Among the weaknesses incidental to humanity is a reluctance to credit eminent persons with commonplace motives. But it is both sensible and civil to note that Edward M. Kennedy is a conscientious father with many children -- his own and those of two brothers -- about whom to be conscientious.

The fact that his decision to take himself out of the 1984 presidential race has been made now suggests that personal rather than political considerations were paramount. To whatever extent political calculations about 1984 were involved, to that extent it made sense to wait and see if the economy, which is on a knife-edge, turns down so drastically that the country becomes receptive to any candidate who is not a Republican. That is the condition required for a Kennedy candidacy to seem worthwhile.

Furthermore, some undertakings are so grindingly arduous that they cannot be done well except by persons who relish the draining strain. Being a surgeon is one; being a professional football lineman is another; being a presidential candidate is a third. During 1980 Kennedy became a better candidate, but as in so much of his life, he seemed cast in a role written by a destiny he vaguely regretted.
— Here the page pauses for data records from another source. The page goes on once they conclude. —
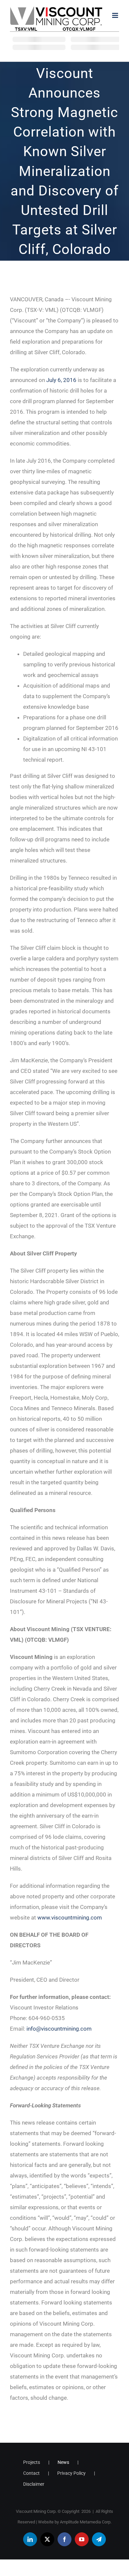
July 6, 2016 (61, 380)
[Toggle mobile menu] (115, 15)
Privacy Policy (71, 2473)
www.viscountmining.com (69, 1917)
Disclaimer (33, 2484)
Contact (31, 2473)
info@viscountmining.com (59, 2028)
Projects (31, 2462)
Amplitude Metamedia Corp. (85, 2521)
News (63, 2462)
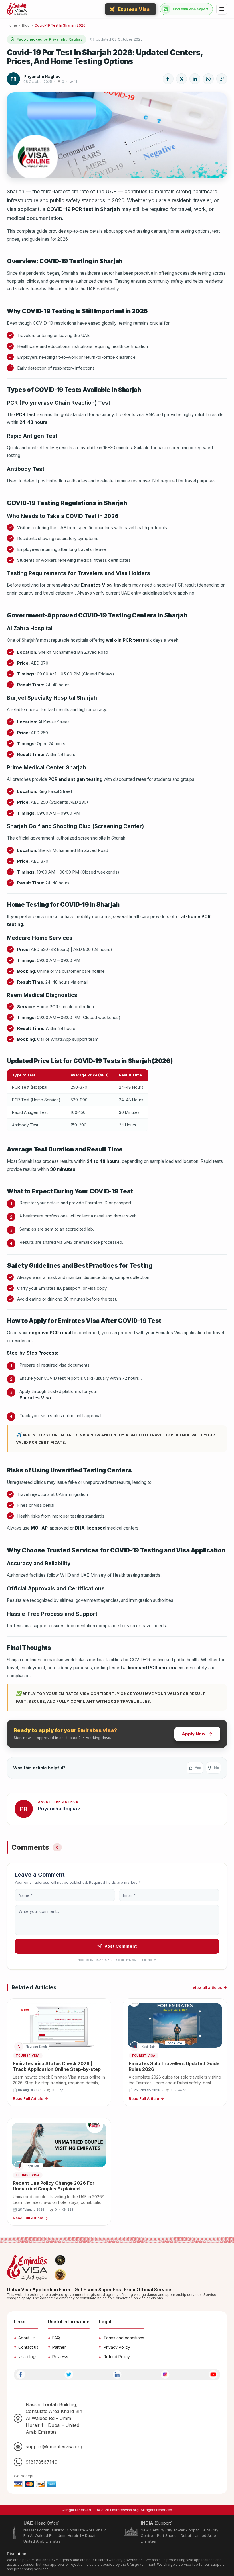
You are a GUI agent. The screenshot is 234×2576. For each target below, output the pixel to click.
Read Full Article (28, 2098)
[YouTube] (213, 2374)
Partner (59, 2347)
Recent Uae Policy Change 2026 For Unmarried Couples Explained (53, 2186)
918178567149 (41, 2462)
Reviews (60, 2356)
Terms (143, 1959)
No (216, 1768)
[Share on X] (181, 78)
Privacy (131, 1959)
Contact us (28, 2347)
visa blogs (27, 2356)
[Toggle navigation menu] (221, 9)
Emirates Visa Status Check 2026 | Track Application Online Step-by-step (57, 2066)
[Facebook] (20, 2374)
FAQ (56, 2337)
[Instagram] (165, 2374)
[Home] (17, 9)
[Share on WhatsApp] (208, 78)
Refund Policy (117, 2356)
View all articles (207, 1987)
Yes (198, 1768)
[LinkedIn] (117, 2374)
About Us (26, 2337)
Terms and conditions (124, 2337)
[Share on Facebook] (168, 78)
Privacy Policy (117, 2347)
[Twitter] (69, 2374)
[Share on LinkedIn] (194, 78)
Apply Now (193, 1733)
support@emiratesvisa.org (54, 2446)
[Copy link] (221, 78)
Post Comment (120, 1946)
Kennedy is neither a masochist nor a fool. Indeed, he has a well-attested appetite for pleasure, and has political chromosomes. He knows better than any living American that campaigning for president is not fun and that, for him, it is not safe. Furthermore, he knows that the next time he loses will be his last loss in presidential competition.
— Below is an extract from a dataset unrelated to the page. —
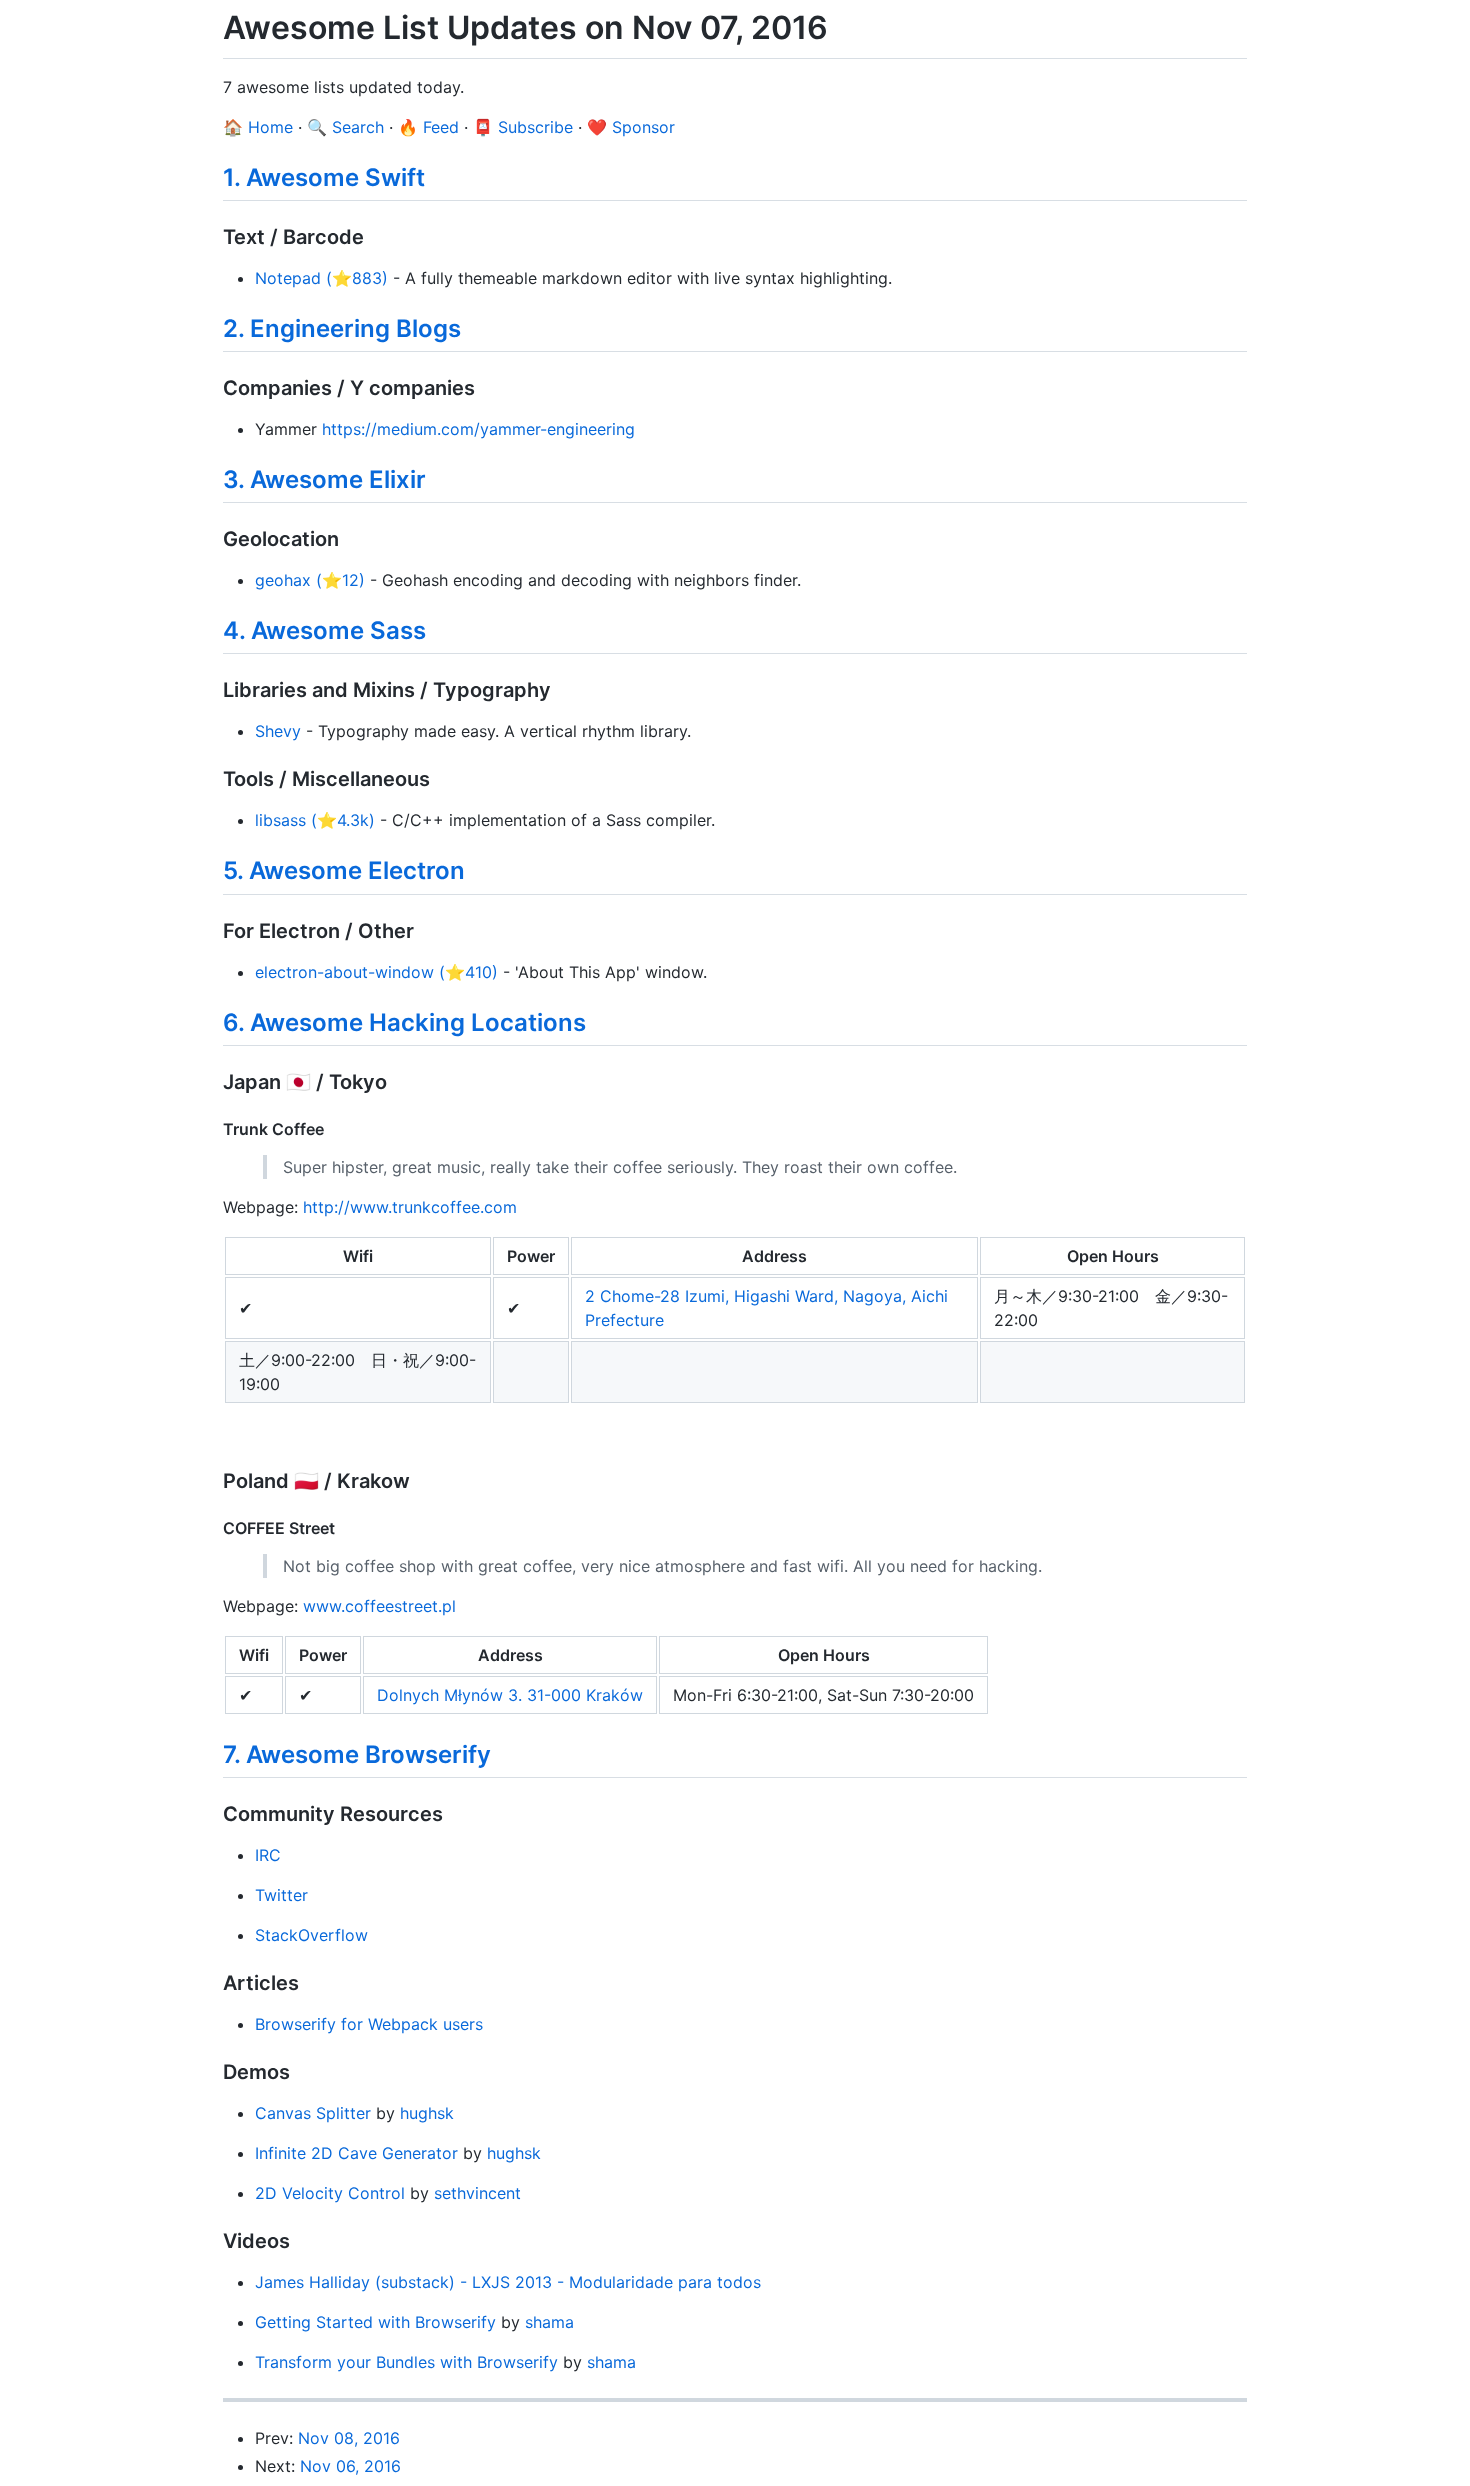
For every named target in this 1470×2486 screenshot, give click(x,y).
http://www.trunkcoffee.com (410, 1207)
He also knows how to read election returns, having been reading them since his brother, John, ran for Congress in 1946, when he, Ted, was 14. It is all very well to remember Kennedy's skillful sermon that so pleased the choir in Madison Square Garden 28 months ago. But by then he had been trounced by a Democratic opponent incapable of kindling Democrats' passions -- an opponent who then lost 44 states.

The 1982 election returns could not have been encouraging to Kennedy. Consider the gubernatorial races in two of the states a Democratic presidential nominee must carry.

In New York, the Democratic candidate, Mario Cuomo, an intelligent, traditional Democrat, won. But he won only narrowly against a Republican (Lewis Lehrman) who scandalized the Republican establishment by suggesting that Ronald Reagan's Reaganism is tepid, and promised the real thing. In Michigan, the Democratic candidate, James Blanchard, won, but only narrowly in a strong labor state that is in the throes of a depression. His opponent, Richard Hedlee, was opposed by much of the Republican establishment because he, too, drinks Reaganism the way Scots drink Scotch -- warm and neat.

This does not mean that the country is "moving right." It does mean that the sands are shifting beneath the parties' feet in ways that are unpredictable but not encouraging to Democrats counting on a pendular swing back toward the political patterns that have benefited Democrats throughout the postwar era.

Fish gotta swim, birds gotta fly and Washington gotta wonder what this means for other Democratic candidates, who will now rise from the underbrush like rocketing pheasants. Perhaps it helps Walter Mondale, who has consistently risen passively, as a result of the actions of others. (He was appointed attorney general of Minnesota in 1960 when the incumbent resigned. He was appointed to the Senate in 1964 when Hubert Humphrey became vice president. He was plucked up as vice presidential candidate after an aborted presidential campaign.) Now Mondale is, by default, suddenly the front-runner. Concerning the joys of the role, he can consult the experiences of George Romney in 1968 and Ed Muskie in 1972.

Kennedy was in the incongruous position of being a young man but an "old face." Now the old face is Mondale. If Kennedy's withdrawal works as an invigorating tonic on Democrats, quickening their sense of adventure by enlarging their sense of possibility, then some of the intellectually most interesting and potentially strongest candidates, such as Sen. Fritz Hollings, can hope for a better hearing than they otherwise would have had.

It is beyond the poor power of the Republican Party to create a "Republican era." Only the Democrats can do that, by nominating a candidate who takes them on an ideological bender. Kennedy might have done that.

But those who think that Kennedy's presidential prospects are dead as mutton should consider this: even in the year 2000, he will be just 68, a year younger than the current president was when, after several years' disappointments, his hour came 'round at last.